Ma chère amie Charlotte Brandi et moi partageons, entre autres, la joie de nous exprimer sur la « toxicité chaude et bouclée et feuilletée » des séries des années 90, et l’envie de libérer la colère qui s’accumule pendant l’entraînement aux arts martiaux.
Toi, Charlie, jette-toi dans ton dogi plusieurs fois par semaine pour te renforcer par rapport à toutes les éventualités avec le Jiu-Jutsu Brésilien. Cela fait presque huit ans que je mets régulièrement des bandages autour de mes mains pour m’aider à clarifier mes pensées pendant mon entraînement dans le club de boxe le plus cool de Düsseldorf (si vous savez, vous savez !).
Échange de coups avec un Chauvi
Et quand toi, Charlotte, raconte-moi comment (encore une fois) un homme d’âge moyen, en l’occurrence issu du rap, te dit ce que tu peux ou ne peux pas faire en tant que femme, je ressens une forte envie d’enfiler mes gants immédiatement et pour le frapper quelque part, je veux être tout à fait honnête. Il n’y a rien de « doux » là-dedans, comme le dit votre rappeur.

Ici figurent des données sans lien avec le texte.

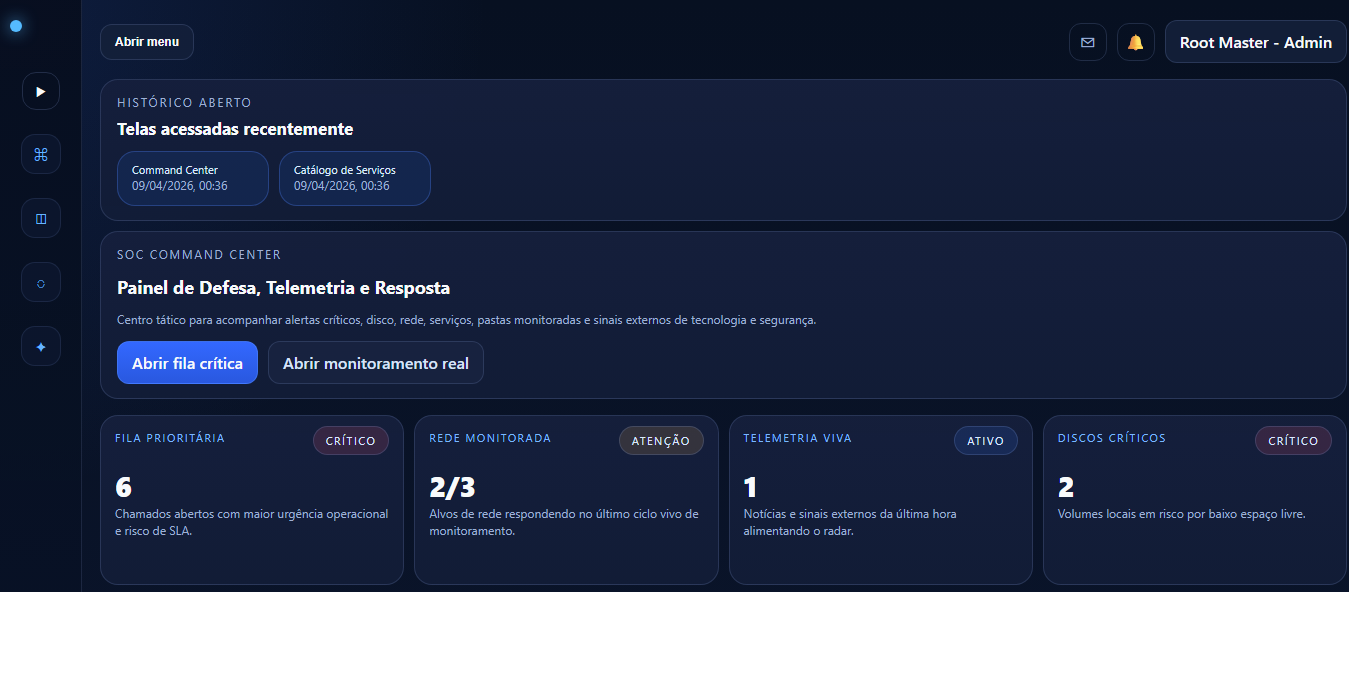This screenshot has width=1365, height=687.
Task: Open the sparkle icon at the sidebar bottom
Action: [x=40, y=346]
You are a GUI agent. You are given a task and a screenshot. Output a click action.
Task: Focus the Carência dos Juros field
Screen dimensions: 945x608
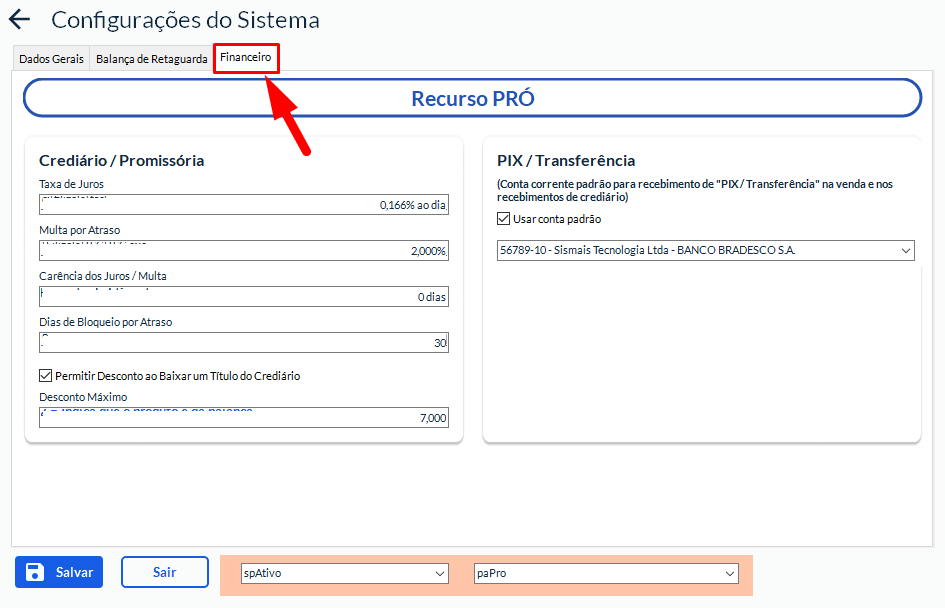[x=244, y=297]
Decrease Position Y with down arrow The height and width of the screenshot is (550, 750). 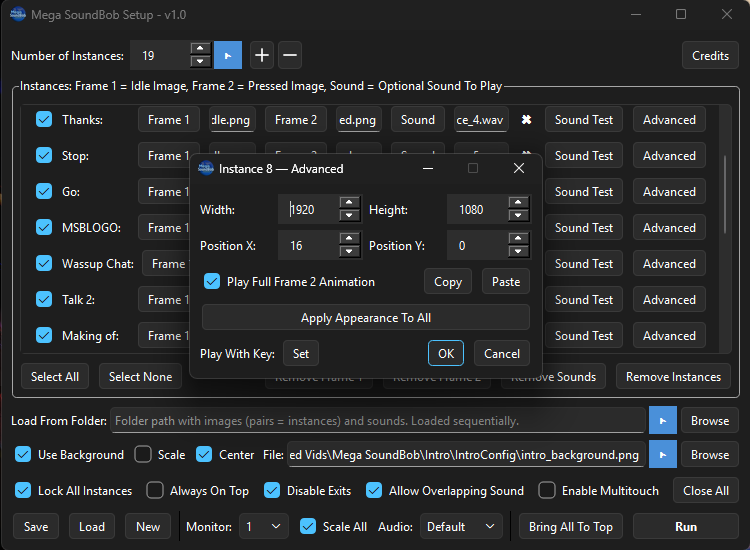tap(518, 252)
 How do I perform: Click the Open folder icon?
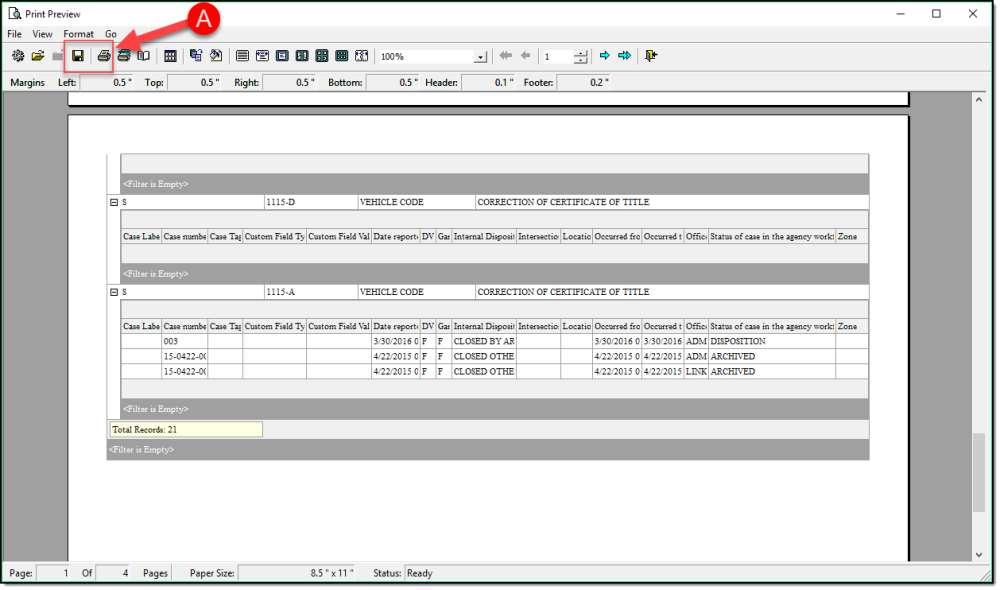pyautogui.click(x=38, y=56)
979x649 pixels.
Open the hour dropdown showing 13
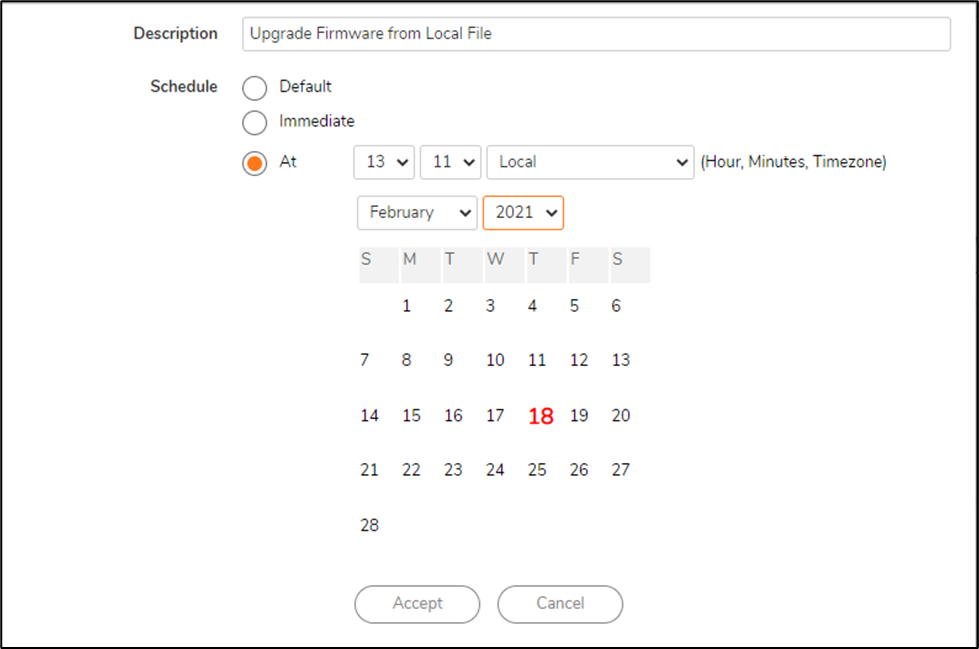[x=385, y=162]

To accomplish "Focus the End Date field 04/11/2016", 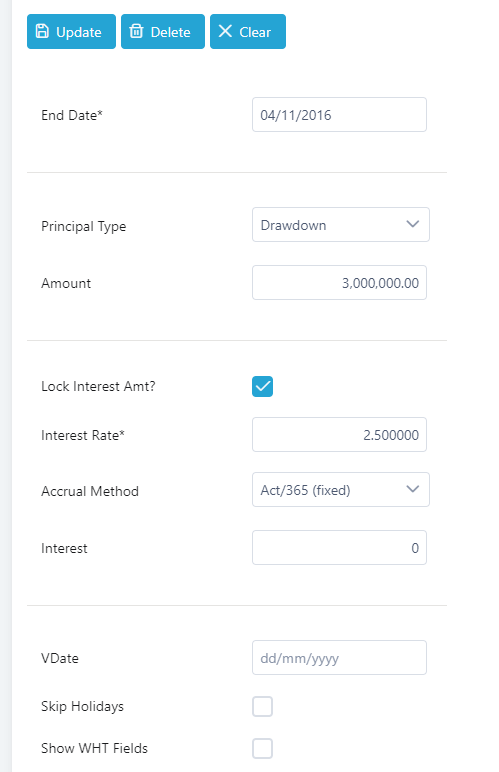I will [340, 115].
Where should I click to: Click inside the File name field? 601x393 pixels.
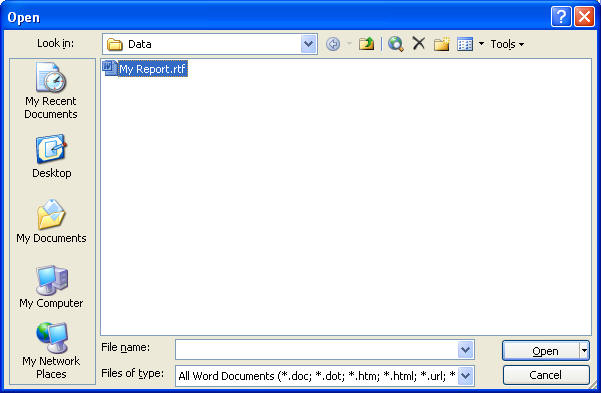click(x=316, y=350)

Le fait que les hommes pourraient et voudraient toujours nous vaincre – également un “apprentissage” de votre “conversation” avec l’homme en question – est, comme vous le dites vous-même, un fait bien connu et fait partie d’un problème beaucoup plus vaste. Supposer que toutes les femmes qui pratiquent les arts martiaux le font en vain est une grossière impudence ! À tellement de niveaux qu’il serait hors de propos de les énumérer ici.
C’est pourquoi je préfère répondre à votre question sur ce que les arts martiaux peuvent m’apprendre, ou nous apprendre, qui va au-delà, comme vous le dites, de « gagner et être vaincu ».

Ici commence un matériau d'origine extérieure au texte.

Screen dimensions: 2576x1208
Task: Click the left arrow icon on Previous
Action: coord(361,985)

Boxe – le meilleur sport du monde !
Permettez-moi de commencer par dire la courte déclaration d’amour suivante pour la boxe. Même si j’ai tendance à utiliser des superlatifs et peut-être à exagérer un peu ici et là, disons avec euphorie : la boxe est le meilleur sport du monde ! En raison des avantages évidents, bien sûr. L’endurance est entraînée, l’endurance est augmentée, les muscles sont construits dans des zones du corps dont vous ne saviez pas qu’elles pouvaient y être développées. Vous devenez plus fort, plus rapide, plus en forme. Et honnêtement, ça a l’air TELLEMENT cool ! En plus des coups de poing durs et des cuisses qui travaillent dur, la boxe renforce également l’âme, l’esprit et le cœur.
Oh, quelles leçons de vie j’ai eues, déclenchées par un petit commentaire ou une instruction de mon entraîneur (probablement l’instructeur de boxe le plus sage du pays !). “Ne pas toujours tout montrer d’emblée.” Cela signifie bien sûr une combinaison de combat que moi seul connais (en cas d’urgence) et qui peut donc déstabiliser les adversaires potentiels et les envoyer au tapis. Cela ne devrait pas être révélé directement, le tour sur le ring serait probablement assez court.
J’entends : ne révélez pas toujours tout d’emblée, gardez parfois les choses pour vous, vérifiez d’abord la situation avant d’agir – alors, dans le meilleur des cas, il ne peut pas vous arriver grand-chose ! Ou : « N’ouvrez pas trop tôt. » L’ordre est de se cacher. Néanmoins – même principe, même champ d’action pour ma vie en dehors de la formation. “Gardez vos distances et vous garderez une trace des choses.”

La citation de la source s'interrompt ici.